The approach requires training data. Experiments on several train/test splits of standard TREC benchmark corpora have shown that even by using only 50–100 training queries, the method yields statistically-significant improvements in MAP of 18–35% over the initial query, 7–11% over the positive-only feedback model with the best fixed number of pseudo-relevant documents, and up to 10% (5.5% on median) over the standard method of optimizing both most-important PRF parameters (i.e. the initial query’s contribution/weight and the number of feedback documents) by exhaustive/grid search in the training set. Compared to state-of-the-art PRF methods from the recent literature, our method outperforms by up to 21.0% with an average of 10%. Moreover, the method does not seem very sensitive to the selection of training queries, although it may benefit from an increased number of them. While the training phase may be computationally heavy, the prediction phase is quite fast and usable in query-time. This has to do with the choice of query performance predictors which are easy and fast to calculate.

A further analysis of the experimental results has shown that we are still far from the method’s effectiveness ceiling (in contrast to the standard method which seems to have reached its saturation point), leaving amble room for further improvements in several directions, notably: tuning of the query performance predictors’ parameters (we have merely used standard values recommended in the literature), more query performance predictors (potentially also pre-retrieval ones), more (and more balanced) training data. Additionally, based on our theoretical arguments, the method may benefit from using predictors for the number of relevant documents, but this is quite a problem on its own.

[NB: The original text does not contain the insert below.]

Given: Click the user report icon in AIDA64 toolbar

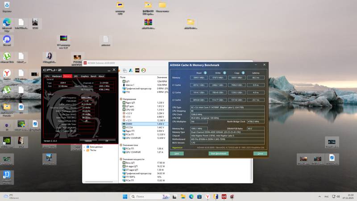Looking at the screenshot, I should [x=131, y=70].
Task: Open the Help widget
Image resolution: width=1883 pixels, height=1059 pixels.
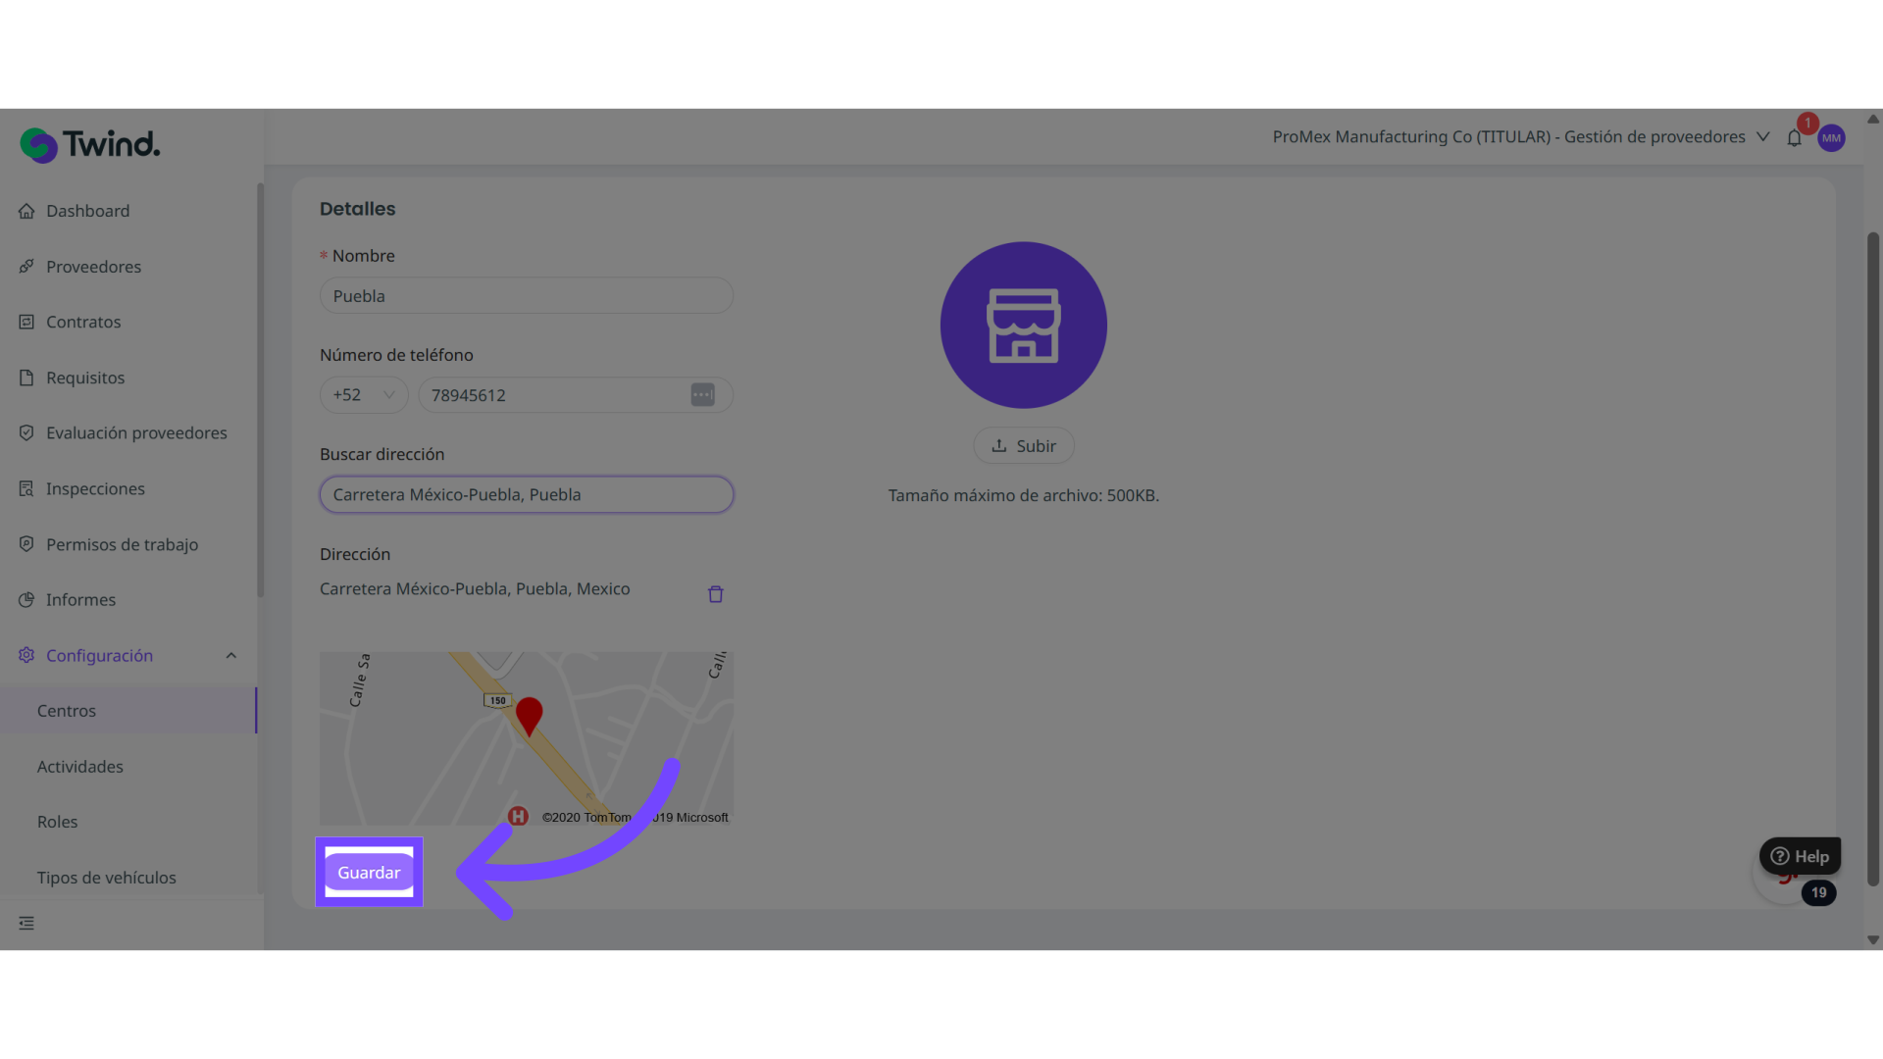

Additional improvements, which extend beyond the explored conjecture, could be to try to optimize both most-important PRF parameters, employing the proposed process. The experimental results have shown that there may still be some benefit from using some contribution from the initial query, perhaps in terms of improvements in robustness rather than in average MAP; nevertheless, we believe that this is due to not yet utilizing the proposed method’s potential in its entirety. In any case, optimizing two parameters is more difficult than optimizing just one, and may require super-linearly more training data. As a middle ground, one could assume a fixed contribution of the initial query, e.g. 20%, take it into account when training the regression model, and go for the other parameter with our proposed method.